Selasa, 27 Januari 2026

Mendikbud Cemaskan Minimnya PTM pada Pembelajarn PAUD-SD


  • Penulis Maria L Martens
  • Selasa, 28 September 2021 | 00:00
  • | Fokus
 Mendikbud Cemaskan Minimnya PTM pada Pembelajarn PAUD-SD Mendikbudristek Nadiem Makarim (Net)

JAKARTA, SCHOLAE.CO - Di tengah kekhawatirkan masyarakat terkait tingginya kluster baru usai pembelajaran tatap muka di berlakukan, Menteri Pendidikan, Kebudayaan, Riset, dan Teknologi (Mendikbudristek) Nadiem Makarim malah mengaku prihatin adanya sekolah yang belum menjalankan pembelajaran secara luring. Seperti yang diungkapkannya dalam Ratas PPKM, ia  mengaku tak terlalu khawatir dengan informasi kasus COVID-19 di sekolah yang menggelar pembelajaran tatap muka (PTM) terbatas.

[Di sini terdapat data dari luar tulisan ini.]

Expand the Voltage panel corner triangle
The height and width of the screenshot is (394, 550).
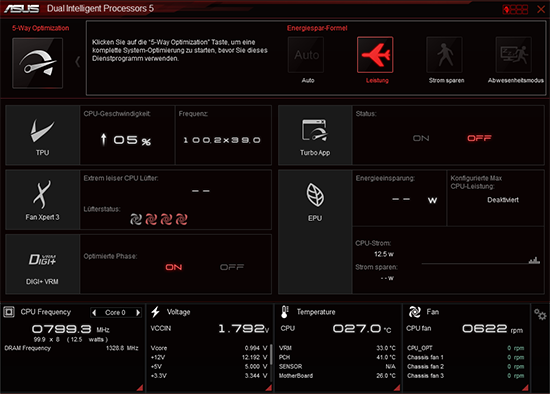point(269,387)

Nadiem meyakini informasi soal klaster COVID-19 di sekolah tak mengkhawatirkan seperti yang diberitakan.

Namun, Nadiem mengaku lebih khawatir dengan perkembangan sekolah yang menggelar PTM terbatas. Ia menyebut tingkat penyelenggaraan PTM terbatas saat ini masih rendah.

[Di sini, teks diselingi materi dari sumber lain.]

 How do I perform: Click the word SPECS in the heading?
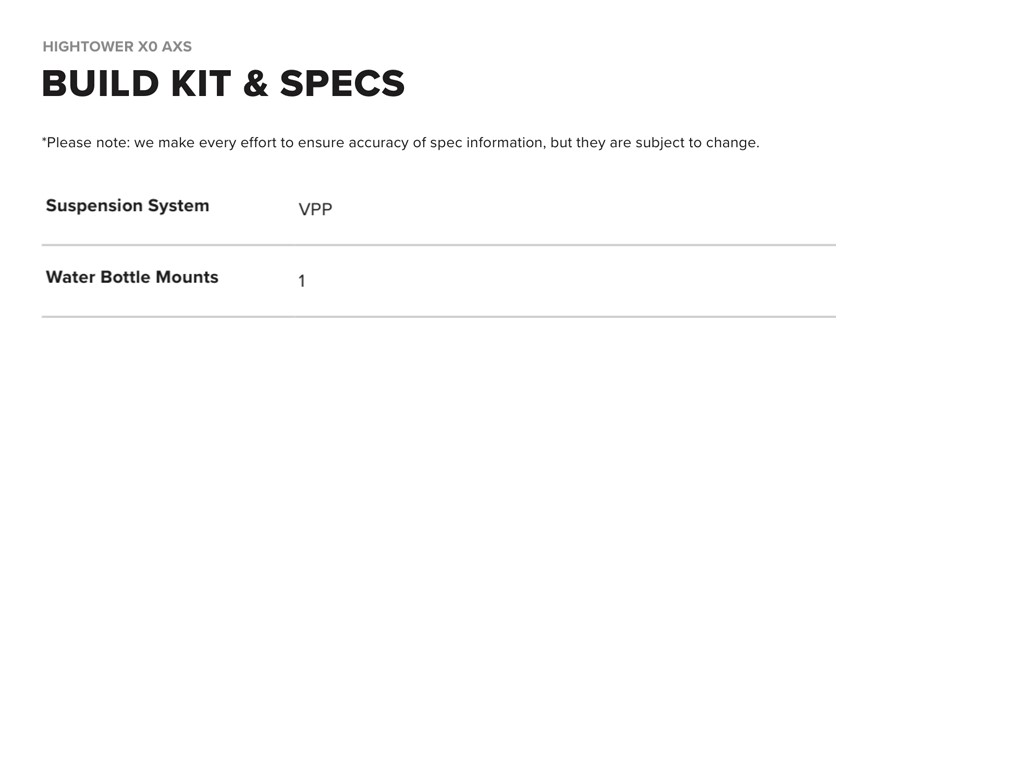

"Kami tidak terlalu khawatir mengenai tren (covid-19) yang kita lihat saat sekolah yang melakukan PTM. Tapi saya lebih lagi khawatir bahwa hanya 40 persen daripada sekolah kita yang bisa melakukan PTM," ujarnya, kemarin. Menurut Nadiem, seharusnya saat ini sudah 60 persen sekolah yang menjalankan PTM terbatas. Namun, situasi yang terjadi tak demikian.

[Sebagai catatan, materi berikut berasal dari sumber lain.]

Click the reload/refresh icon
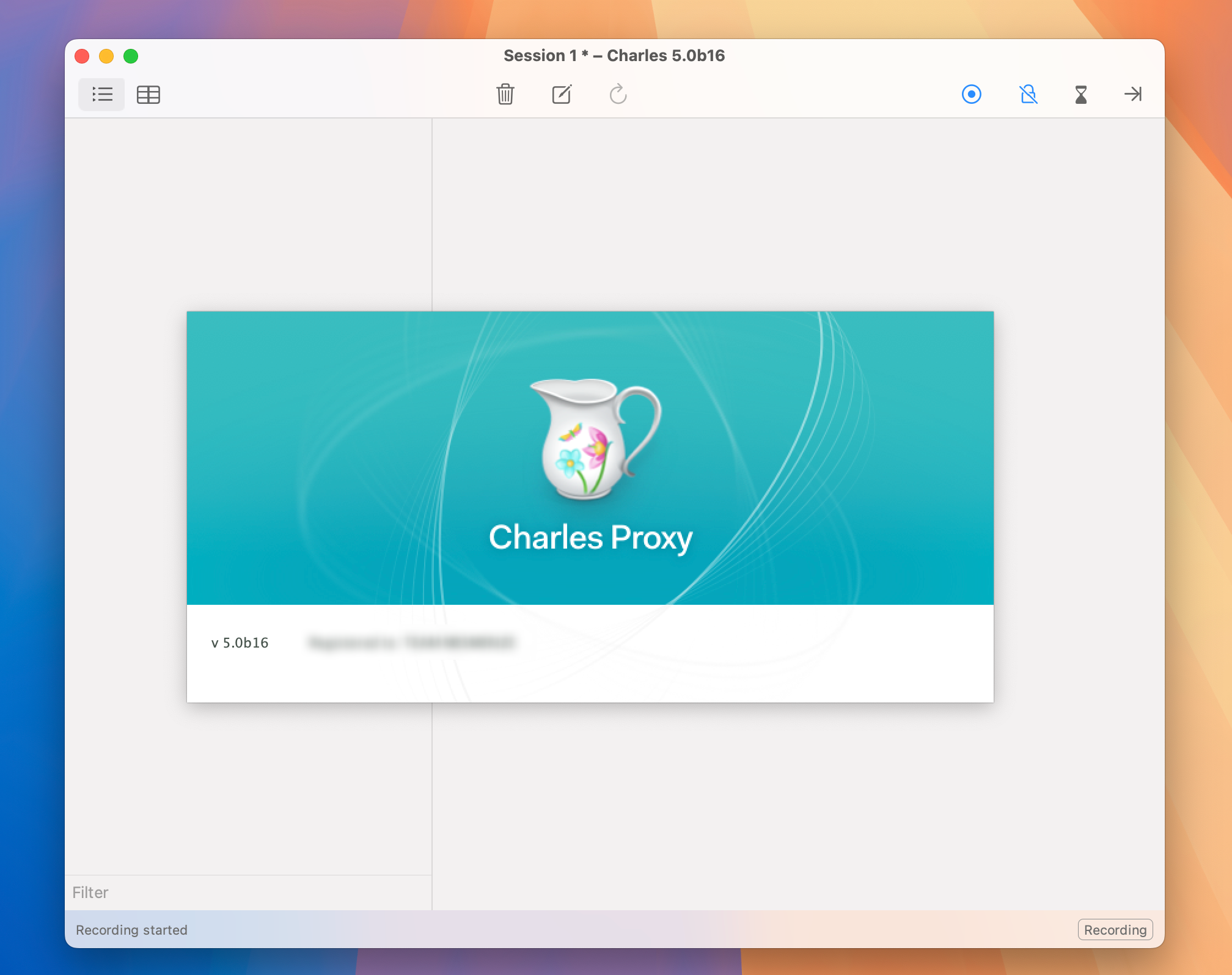This screenshot has height=975, width=1232. pos(617,95)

Bagi Nadiem, gambaran rendahnya pelaksanaan PTM terbatas lebih menyeramkan karena sangat menggambarkan potensi learning loss. Menurut dia, jenjang pendidikan yang sangat membutuhkan PTM terbatas ialah Pendidikan Anak Usia Dini (PAUD) dan SD. "Apalagi di tingkat SD dan PAUD di mana mereka yang paling memerlukan PTM," terangnya.

Nadiem menyebut, data Bank Dunia dan sejumlah lembaga riset memperlihatkan bahayanya anak-anak usia SD dan PAUD yang tidak melakukan PTM. Menurut Nadiem, usia anak tingkat itu lebih membutuhkan PTM dibandingkan pembelajaran jarak jauh (PJJ).

"Kalau sekolah tidak dibuka dampaknya bisa permanen, ini yang lebih mencemaskan lagi berapa lama anak-anak ini sudah melaksankan PJJ yang efektiftasnya jauh di bawah PTM," tuturnya.

Sebelumnya Nadiem membantah data yang menyebutkan bahwa terdapat sekitar 1.300 sekolah yang menjadi klaster COVID-19. "Itu data mentah yang banyak error-nya, data itu lebih banyak daripada jumlah murid yang ada di sekolahnya," kata Nadiem.

Dia pun menjelaskan banyak miskonsepsi pada data 2,8 persen sekolah menjadi klaster tersebut. Dia menjelaskan angka 2,8 persen kasus itu merupakan data akumulasi selama pandemi. "Angka 2,8 persen satuan pendidikan meskipun itu sudah kecil, tapi itu adalah data kumulatif, bukan data per satu bulan, jadi itu semua dari seluruh masa covid ini, bukan dari bulan terakhir di mana PTM terjadi," terang dia.

Nadiem mengaku saat ini berpegang pada data yang dimiliki Kementerian Kesehatan (Kemenkes). Oleh karena itu, dia tidak terlalu khawatir terhadap pelaksanaan pembelajaran tatap muka (PTM) terbatas.